HOW TO COMPLETE THIS TASK —
Would you repeat each of the lines below exactly?

● ● ● ● ● ● ●

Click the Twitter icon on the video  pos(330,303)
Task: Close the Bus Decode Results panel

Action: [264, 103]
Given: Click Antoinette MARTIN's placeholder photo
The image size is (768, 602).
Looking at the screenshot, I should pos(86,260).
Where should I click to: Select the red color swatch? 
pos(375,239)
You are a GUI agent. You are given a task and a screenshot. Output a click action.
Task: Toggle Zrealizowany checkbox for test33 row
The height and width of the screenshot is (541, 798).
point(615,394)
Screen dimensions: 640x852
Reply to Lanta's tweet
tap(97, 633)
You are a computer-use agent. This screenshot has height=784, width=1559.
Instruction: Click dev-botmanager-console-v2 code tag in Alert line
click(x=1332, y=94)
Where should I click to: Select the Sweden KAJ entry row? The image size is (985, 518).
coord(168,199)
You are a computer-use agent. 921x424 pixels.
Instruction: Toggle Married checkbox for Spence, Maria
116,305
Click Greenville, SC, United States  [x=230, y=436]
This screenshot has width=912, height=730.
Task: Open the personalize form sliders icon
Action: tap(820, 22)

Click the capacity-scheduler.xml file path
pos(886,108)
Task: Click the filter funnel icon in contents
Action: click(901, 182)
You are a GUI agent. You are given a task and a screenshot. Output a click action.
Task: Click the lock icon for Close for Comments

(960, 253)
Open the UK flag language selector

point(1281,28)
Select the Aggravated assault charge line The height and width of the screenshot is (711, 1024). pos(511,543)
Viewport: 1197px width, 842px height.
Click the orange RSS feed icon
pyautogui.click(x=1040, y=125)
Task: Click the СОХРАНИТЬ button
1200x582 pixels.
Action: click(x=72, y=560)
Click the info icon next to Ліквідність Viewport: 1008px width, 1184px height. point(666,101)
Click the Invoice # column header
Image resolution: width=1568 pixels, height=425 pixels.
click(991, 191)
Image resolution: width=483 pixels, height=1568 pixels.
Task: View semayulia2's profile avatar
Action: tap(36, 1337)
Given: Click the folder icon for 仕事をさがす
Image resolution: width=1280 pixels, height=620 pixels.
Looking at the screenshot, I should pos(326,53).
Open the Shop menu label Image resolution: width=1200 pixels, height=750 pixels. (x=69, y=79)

● ● ● ● ● ● ●

FINISHED EXERCISE —
Click the Twitter icon on the video  pos(330,303)
Task: Close the Bus Decode Results panel

Action: [264, 103]
Given: Click Antoinette MARTIN's placeholder photo
The image size is (768, 602).
Looking at the screenshot, I should pos(86,260).
Where should I click to: Select the red color swatch? 
pos(375,239)
You are a GUI agent. You are given a task and a screenshot. Output a click action.
Task: Toggle Zrealizowany checkbox for test33 row
The height and width of the screenshot is (541, 798).
point(615,394)
Screen dimensions: 640x852
Reply to Lanta's tweet
tap(97, 633)
You are a computer-use agent. This screenshot has height=784, width=1559.
Instruction: Click dev-botmanager-console-v2 code tag in Alert line
click(x=1332, y=94)
Where should I click to: Select the Sweden KAJ entry row? The image size is (985, 518).
coord(168,199)
You are a computer-use agent. 921x424 pixels.
Instruction: Toggle Married checkbox for Spence, Maria
116,305
Click Greenville, SC, United States  [x=230, y=436]
This screenshot has width=912, height=730.
Task: Open the personalize form sliders icon
Action: tap(820, 22)

Click the capacity-scheduler.xml file path
pos(886,108)
Task: Click the filter funnel icon in contents
Action: click(901, 182)
You are a GUI agent. You are given a task and a screenshot. Output a click action.
Task: Click the lock icon for Close for Comments

(960, 253)
Open the UK flag language selector

point(1281,28)
Select the Aggravated assault charge line The height and width of the screenshot is (711, 1024). pos(511,543)
Viewport: 1197px width, 842px height.
Click the orange RSS feed icon
pyautogui.click(x=1040, y=125)
Task: Click the СОХРАНИТЬ button
1200x582 pixels.
Action: click(x=72, y=560)
Click the info icon next to Ліквідність Viewport: 1008px width, 1184px height. point(666,101)
Click the Invoice # column header
Image resolution: width=1568 pixels, height=425 pixels.
click(991, 191)
Image resolution: width=483 pixels, height=1568 pixels.
Task: View semayulia2's profile avatar
Action: tap(36, 1337)
Given: Click the folder icon for 仕事をさがす
Image resolution: width=1280 pixels, height=620 pixels.
Looking at the screenshot, I should pos(326,53).
Open the Shop menu label Image resolution: width=1200 pixels, height=750 pixels. (x=69, y=79)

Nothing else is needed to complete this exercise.